Perché tutti sono andati a guardare il file robots.txt del sito di Mueller? Improvvisamente, a circa metà marzo, il sito è scomparso dai risultati di ricerca. Google lo aveva del tutto cancellato. Di certo una situazione assurda per mister Google. Nel pieno però del rilascio dell’aggiornamento che ha portato effettivamente alla sparizione di moltissimi siti, perché non rispondenti in termini qualitativi agli standard della grande G. Qualcuno ha pensato che anche questo sito avesse qualcosa che non andava. Difficile ma non impossibile.
Qualcuno aveva dato la colpa al file robots.txt. Mueller ha poi dovuto prendere la parola su LinkedIn per spiegare che, no, il suo file robots.txt non c’entrava niente sul fatto che il sito fosse scomparso dai risultati delle ricerche. Innanzitutto interessante notare come Mueller definisca il file robots.txt un po’ come le mutande di un sito: “ne avrei messo su un paio pulito se avessi saputo”, scrive in apertura del suo lungo post per spiegare il perché e il per come il suo file robots.txt sembri non rispettare le regole che sono universalmente riconosciute per questo genere di file.
Un elemento saltato agli occhi è stata per esempio la lunghezza e quindi il peso del file: “la misura arriva dai test dei vari tool per testare i robots.txt su cui ho lavorato con il mio team“. A quanto pare, a forza di test il file si è ingrandito ma non è poco funzionale. Un altro elemento saltato agli occhi è il fatto che, in apertura, il file robots.txt sia segnalato tra quelli che i bot non devono guardare.
Ma non è un controsenso, spiega ancora Mueller “il mio file robots.txt semplicemente ha tante cose dentro ed è tutto più pulito se non viene indicizzato con il suo contenuto”. La presenza del blocco serve quindi solo per evitare che quello che è presente all’interno del file venga in qualche modo indicizzato altrove.
Terzo elemento interessante è che in cima si trova una indicazione “disallow: / “. Anche per questa che sembra un’altra stranezza, Mueller ha una spiegazione logica da cui soprattutto possiamo imparare qualcosa. La presenza della indicazione a inizio sezione serve per ovviare agli eventuali problemi di taglio che un sistema di parse non ottimale potrebbe generare.

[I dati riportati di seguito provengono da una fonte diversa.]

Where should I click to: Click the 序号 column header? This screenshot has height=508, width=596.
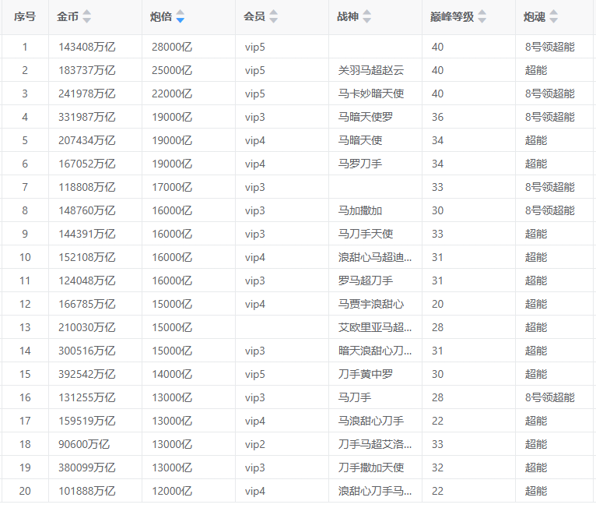[25, 16]
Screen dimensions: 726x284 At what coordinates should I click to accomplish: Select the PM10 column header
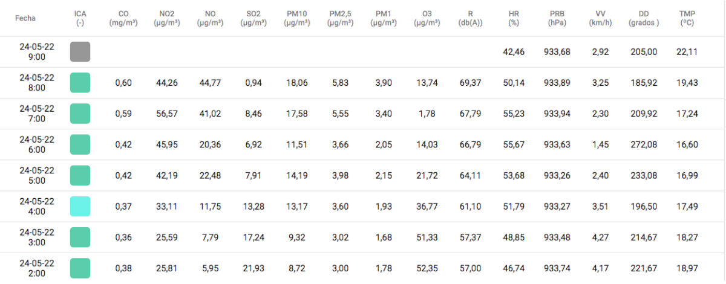(298, 18)
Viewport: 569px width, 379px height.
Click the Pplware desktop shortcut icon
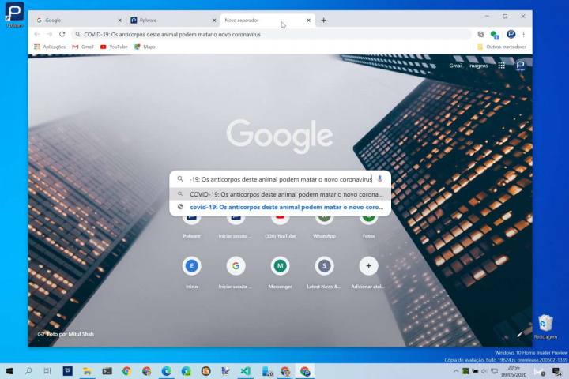click(14, 13)
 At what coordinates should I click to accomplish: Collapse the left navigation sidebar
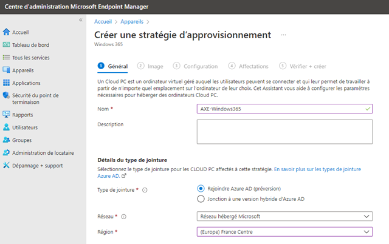pyautogui.click(x=81, y=21)
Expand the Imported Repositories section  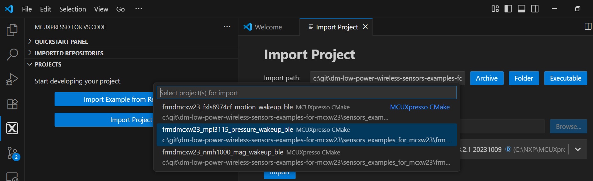(x=69, y=53)
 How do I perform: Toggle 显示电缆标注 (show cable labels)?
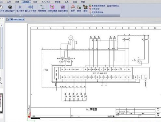coord(96,12)

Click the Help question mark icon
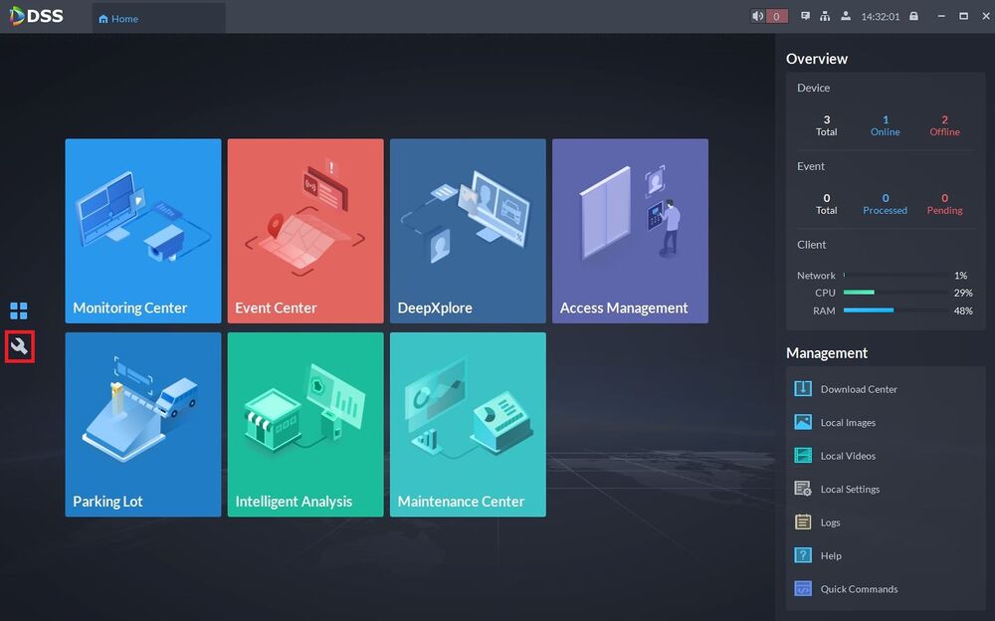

E per capire bene seguiamo l’esempio che lo stesso Mueller fa: nel caso in cui un parser tagli in una posizione strana, per esempio staccando il comando allow dal nome del servizio che è effettivamente autorizzato a fare crawling si potrebbe avere un effetto di liberi tutti. Inserendo invece il comando all’inizio tutto dovrebbe scorrere liscio o rendere la vita abbastanza complicata ai bot, che così smetterebbero di mettere il naso dove non dovrebbero.